Agriculture

Alvin Tamsir and Karsten Temme of Pivot Bio, Inc. in the U.S. will use a synthetic gene regulation system to transfer a nitrogen-fixing gene cluster from naturally occurring bacteria into agricultural crops. These engineered crops could capture and metabolize nitrogen from the atmosphere, reducing the need for petrochemical fertilizers and reducing the cost of farming in developing countries.
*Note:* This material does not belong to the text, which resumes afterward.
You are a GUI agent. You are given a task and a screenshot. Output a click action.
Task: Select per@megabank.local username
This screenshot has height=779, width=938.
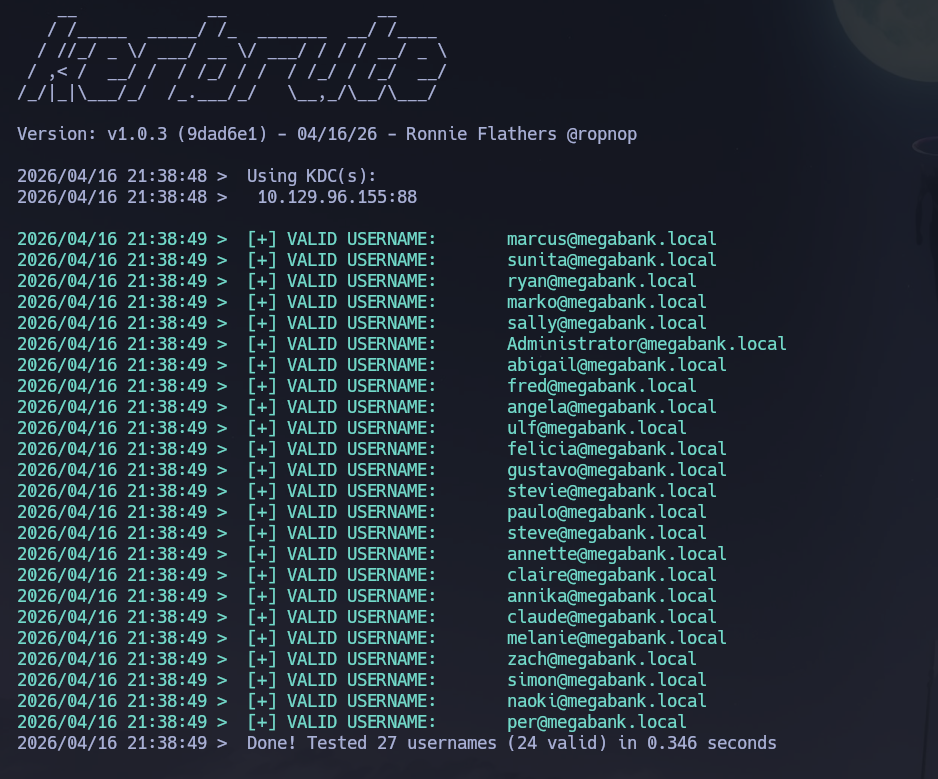tap(595, 721)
Andre Proctor of Keystone Accountability in the United Kingdom will develop a system to collect and organize feedback directly from farmers to support African agricultural development decisions. They will design affordable mobile data collection methods to gather feedback using verbal and written surveys. This will be coupled with a modified open web-based processing system to generate accurate and quantifiable performance data on agricultural programs and technologies for use by African agriculture development institutions.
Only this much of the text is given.